**Exercise directions**. Please write out the records exactly.

**Exercise data**.
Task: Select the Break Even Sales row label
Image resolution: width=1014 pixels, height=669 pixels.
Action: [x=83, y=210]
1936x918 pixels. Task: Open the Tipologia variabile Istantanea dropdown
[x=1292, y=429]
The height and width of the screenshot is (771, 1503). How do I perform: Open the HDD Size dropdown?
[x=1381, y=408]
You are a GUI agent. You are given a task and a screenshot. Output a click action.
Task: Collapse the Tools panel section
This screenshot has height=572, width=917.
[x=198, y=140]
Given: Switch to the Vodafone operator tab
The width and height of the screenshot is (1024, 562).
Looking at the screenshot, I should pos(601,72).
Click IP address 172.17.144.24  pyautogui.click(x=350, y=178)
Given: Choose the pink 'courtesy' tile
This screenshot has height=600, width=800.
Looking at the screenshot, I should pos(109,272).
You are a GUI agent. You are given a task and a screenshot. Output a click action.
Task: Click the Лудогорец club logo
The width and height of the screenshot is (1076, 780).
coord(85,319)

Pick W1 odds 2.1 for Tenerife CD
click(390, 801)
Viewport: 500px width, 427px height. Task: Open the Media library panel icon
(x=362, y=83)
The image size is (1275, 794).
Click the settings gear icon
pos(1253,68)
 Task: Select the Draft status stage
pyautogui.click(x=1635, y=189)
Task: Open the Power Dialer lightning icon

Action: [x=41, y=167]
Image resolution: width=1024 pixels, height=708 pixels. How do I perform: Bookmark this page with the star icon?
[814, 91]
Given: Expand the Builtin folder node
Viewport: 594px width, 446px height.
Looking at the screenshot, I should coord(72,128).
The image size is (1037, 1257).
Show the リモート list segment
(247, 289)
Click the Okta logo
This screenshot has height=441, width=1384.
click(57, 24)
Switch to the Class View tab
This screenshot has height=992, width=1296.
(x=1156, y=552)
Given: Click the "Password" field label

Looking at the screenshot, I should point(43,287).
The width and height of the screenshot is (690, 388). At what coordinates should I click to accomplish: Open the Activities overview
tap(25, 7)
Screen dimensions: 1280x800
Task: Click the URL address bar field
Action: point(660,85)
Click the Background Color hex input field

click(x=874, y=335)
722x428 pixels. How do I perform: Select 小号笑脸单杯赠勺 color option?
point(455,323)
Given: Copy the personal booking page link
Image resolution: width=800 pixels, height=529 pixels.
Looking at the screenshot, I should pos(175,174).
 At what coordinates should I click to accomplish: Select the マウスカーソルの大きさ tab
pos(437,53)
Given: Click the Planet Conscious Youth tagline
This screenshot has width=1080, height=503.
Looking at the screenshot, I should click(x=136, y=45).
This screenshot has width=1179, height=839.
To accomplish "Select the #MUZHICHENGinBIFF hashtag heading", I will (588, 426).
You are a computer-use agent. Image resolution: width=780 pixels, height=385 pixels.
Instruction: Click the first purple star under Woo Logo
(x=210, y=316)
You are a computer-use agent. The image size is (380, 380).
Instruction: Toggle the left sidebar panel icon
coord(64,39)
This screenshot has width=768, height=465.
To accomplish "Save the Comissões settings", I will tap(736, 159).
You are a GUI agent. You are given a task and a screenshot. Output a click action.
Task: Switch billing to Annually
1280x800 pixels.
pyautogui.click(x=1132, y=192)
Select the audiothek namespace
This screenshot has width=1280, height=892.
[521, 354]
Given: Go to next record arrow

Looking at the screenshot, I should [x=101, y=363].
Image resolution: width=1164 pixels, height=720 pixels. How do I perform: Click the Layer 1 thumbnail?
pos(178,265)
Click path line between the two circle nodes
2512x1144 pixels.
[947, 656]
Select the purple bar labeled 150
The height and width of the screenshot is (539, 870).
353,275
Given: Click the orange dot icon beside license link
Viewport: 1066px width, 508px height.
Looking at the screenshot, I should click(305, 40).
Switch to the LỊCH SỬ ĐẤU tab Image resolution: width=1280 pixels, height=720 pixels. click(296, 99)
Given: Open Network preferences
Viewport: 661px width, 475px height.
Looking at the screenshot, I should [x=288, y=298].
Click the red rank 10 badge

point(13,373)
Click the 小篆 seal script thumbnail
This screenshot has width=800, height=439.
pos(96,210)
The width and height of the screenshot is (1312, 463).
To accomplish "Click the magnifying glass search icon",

**Task output**.
Task: Select the Break Even Sales row label
Image resolution: width=1014 pixels, height=669 pixels.
Action: [x=83, y=210]
1936x918 pixels. Task: Open the Tipologia variabile Istantanea dropdown
[x=1292, y=429]
The height and width of the screenshot is (771, 1503). How do I perform: Open the HDD Size dropdown?
[x=1381, y=408]
You are a GUI agent. You are given a task and a screenshot. Output a click action.
Task: Collapse the Tools panel section
This screenshot has height=572, width=917.
[x=198, y=140]
Given: Switch to the Vodafone operator tab
The width and height of the screenshot is (1024, 562).
Looking at the screenshot, I should pos(601,72).
Click IP address 172.17.144.24  pyautogui.click(x=350, y=178)
Given: Choose the pink 'courtesy' tile
This screenshot has height=600, width=800.
Looking at the screenshot, I should pos(109,272).
You are a GUI agent. You are given a task and a screenshot. Output a click action.
Task: Click the Лудогорец club logo
The width and height of the screenshot is (1076, 780).
coord(85,319)

Pick W1 odds 2.1 for Tenerife CD
click(390, 801)
Viewport: 500px width, 427px height. Task: Open the Media library panel icon
(x=362, y=83)
The image size is (1275, 794).
Click the settings gear icon
pos(1253,68)
 Task: Select the Draft status stage
pyautogui.click(x=1635, y=189)
Task: Open the Power Dialer lightning icon

Action: [x=41, y=167]
Image resolution: width=1024 pixels, height=708 pixels. How do I perform: Bookmark this page with the star icon?
[814, 91]
Given: Expand the Builtin folder node
Viewport: 594px width, 446px height.
Looking at the screenshot, I should coord(72,128).
The image size is (1037, 1257).
Show the リモート list segment
(247, 289)
Click the Okta logo
This screenshot has height=441, width=1384.
click(57, 24)
Switch to the Class View tab
This screenshot has height=992, width=1296.
(x=1156, y=552)
Given: Click the "Password" field label

Looking at the screenshot, I should point(43,287).
The width and height of the screenshot is (690, 388). At what coordinates should I click to accomplish: Open the Activities overview
tap(25, 7)
Screen dimensions: 1280x800
Task: Click the URL address bar field
Action: point(660,85)
Click the Background Color hex input field

click(x=874, y=335)
722x428 pixels. How do I perform: Select 小号笑脸单杯赠勺 color option?
point(455,323)
Given: Copy the personal booking page link
Image resolution: width=800 pixels, height=529 pixels.
Looking at the screenshot, I should pos(175,174).
 At what coordinates should I click to accomplish: Select the マウスカーソルの大きさ tab
pos(437,53)
Given: Click the Planet Conscious Youth tagline
This screenshot has width=1080, height=503.
Looking at the screenshot, I should click(x=136, y=45).
This screenshot has width=1179, height=839.
To accomplish "Select the #MUZHICHENGinBIFF hashtag heading", I will (588, 426).
You are a computer-use agent. Image resolution: width=780 pixels, height=385 pixels.
Instruction: Click the first purple star under Woo Logo
(x=210, y=316)
You are a computer-use agent. The image size is (380, 380).
Instruction: Toggle the left sidebar panel icon
coord(64,39)
This screenshot has width=768, height=465.
To accomplish "Save the Comissões settings", I will tap(736, 159).
You are a GUI agent. You are given a task and a screenshot. Output a click action.
Task: Switch billing to Annually
1280x800 pixels.
pyautogui.click(x=1132, y=192)
Select the audiothek namespace
This screenshot has width=1280, height=892.
[521, 354]
Given: Go to next record arrow

Looking at the screenshot, I should [x=101, y=363].
Image resolution: width=1164 pixels, height=720 pixels. How do I perform: Click the Layer 1 thumbnail?
pos(178,265)
Click path line between the two circle nodes
2512x1144 pixels.
[947, 656]
Select the purple bar labeled 150
The height and width of the screenshot is (539, 870).
353,275
Given: Click the orange dot icon beside license link
Viewport: 1066px width, 508px height.
Looking at the screenshot, I should click(305, 40).
Switch to the LỊCH SỬ ĐẤU tab Image resolution: width=1280 pixels, height=720 pixels. click(296, 99)
Given: Open Network preferences
Viewport: 661px width, 475px height.
Looking at the screenshot, I should [x=288, y=298].
Click the red rank 10 badge

point(13,373)
Click the 小篆 seal script thumbnail
This screenshot has width=800, height=439.
pos(96,210)
The width and height of the screenshot is (1312, 463).
To accomplish "Click the magnifying glass search icon",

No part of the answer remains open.